Tuesday, November 29, 2016

Earthquake Aftershocks



A magnitude-6.6 earthquake that rocked central Italy on Sunday (Oct. 30) was not only the strongest earthquake to strike the region in 36 years, but it was also the latest in a series of powerful tremors. Those originated Aug. 24, with a magnitude-6.2 temblor, and then ramped up again Oct. 26 with two formidable quakes.
And the shaking didn't end on Oct. 30. Following the earthquake, Italy's geophysics and volcanology institution Istituto Nazionale di Geofisica e Vulcanologia (INGV) reported 560 post-quake tremors, which are typically referred to as aftershocks.
While most aftershocks are minor, some can be as strong as the earthquake that preceded them. So, what distinguishes aftershocks from earthquakes, and how do geologists interpret these events to understand seismic activity in Italy and in other earthquake-prone regions worldwide? [The 10 Biggest Earthquakes in History]

Earthquakes typically happen in groups, and scientists use the terms earthquake and aftershock to describe when in the sequence a tremor occurred, said Michael L. Blanpied, the associate coordinator of the U.S. Geological Survey (USGS) Earthquake Hazards Program.
Seismologists refer to the biggest quake in a sequence as the "main shock," Blanpied told Live Science. Quakes that precede it are "foreshocks," and quakes that follow the main event are "aftershocks."
Sometimes, however, an aftershock emerges that is more powerful than the main shock that happened earlier.
"Then we shuffle around the names," Blanpied said. "We call the new biggest one the main shock. We call the earlier ones foreshocks, and the ones that come after it are aftershocks.
"It's our way of sorting things out," he explained. "But they're all earthquakes."
In central Italy, earthquake sequences typically produce lots of tremors. "They tend to come in what we call swarms," Blanpied said. But it's hard for scientists to know if a cluster of aftershocks will produce a powerful event or simply peter out, he said.
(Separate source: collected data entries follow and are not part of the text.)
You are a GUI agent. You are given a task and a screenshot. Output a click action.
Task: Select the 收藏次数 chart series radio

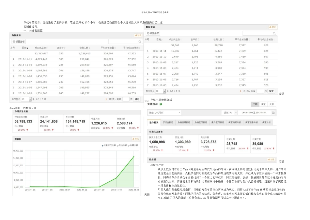[x=129, y=145]
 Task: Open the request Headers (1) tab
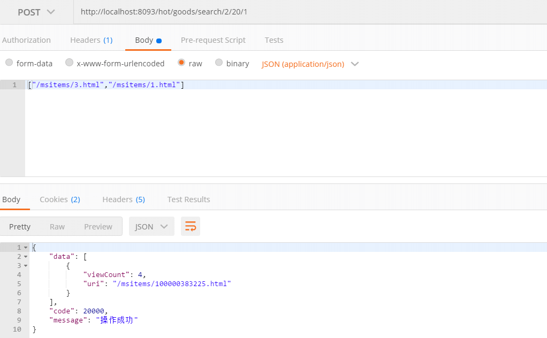pyautogui.click(x=91, y=40)

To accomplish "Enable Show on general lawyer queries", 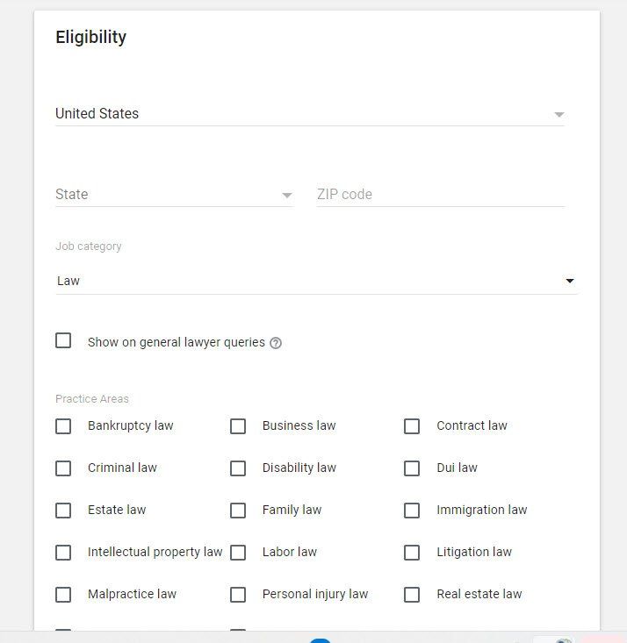I will (63, 340).
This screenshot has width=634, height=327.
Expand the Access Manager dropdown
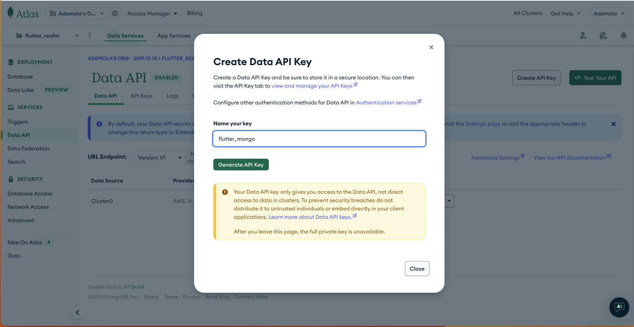coord(152,13)
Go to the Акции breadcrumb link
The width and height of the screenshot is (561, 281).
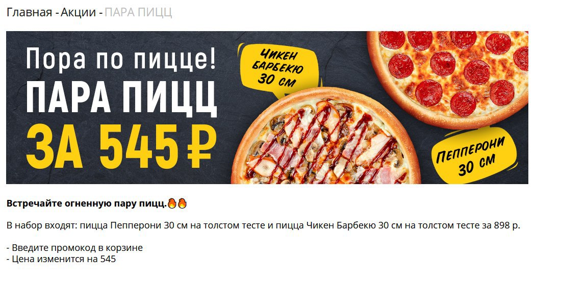[x=78, y=13]
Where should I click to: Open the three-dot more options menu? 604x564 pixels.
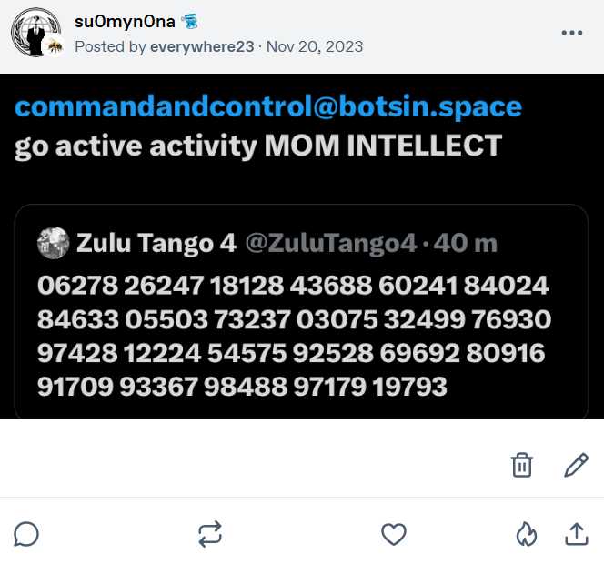point(572,34)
"The rate of the earthquakes can rise or fall, and there may be more than one big one in the midst. Trying to forecast the future activity in such a swarm is extremely difficult," he said.
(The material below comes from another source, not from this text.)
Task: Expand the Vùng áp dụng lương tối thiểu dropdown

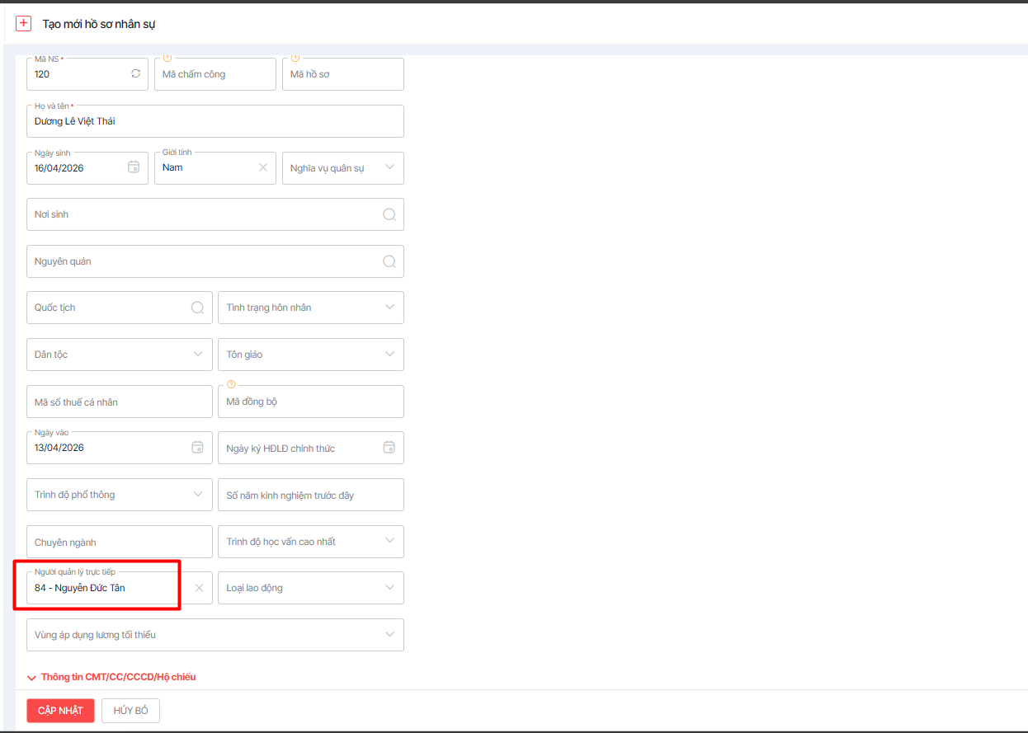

Geologically speaking, the faults that fuel Italy's quakes are young, only about 1 million years old. They run down the spine of the Apennine Mountains and are relatively small, so they can't generate massive quakes like those created by longer and older faults, such as the San Andreas in California.
"In mature faults, once an earthquake gets going, it can race along for long distances —that's where you can get the magnitude-7 to -8 quakes," Blanpied said. "In a more youthful, broken-up mélange of faults like we have in central Italy, one particular piece of fault may only be big enough to host a 5- to 6-magnitude earthquake."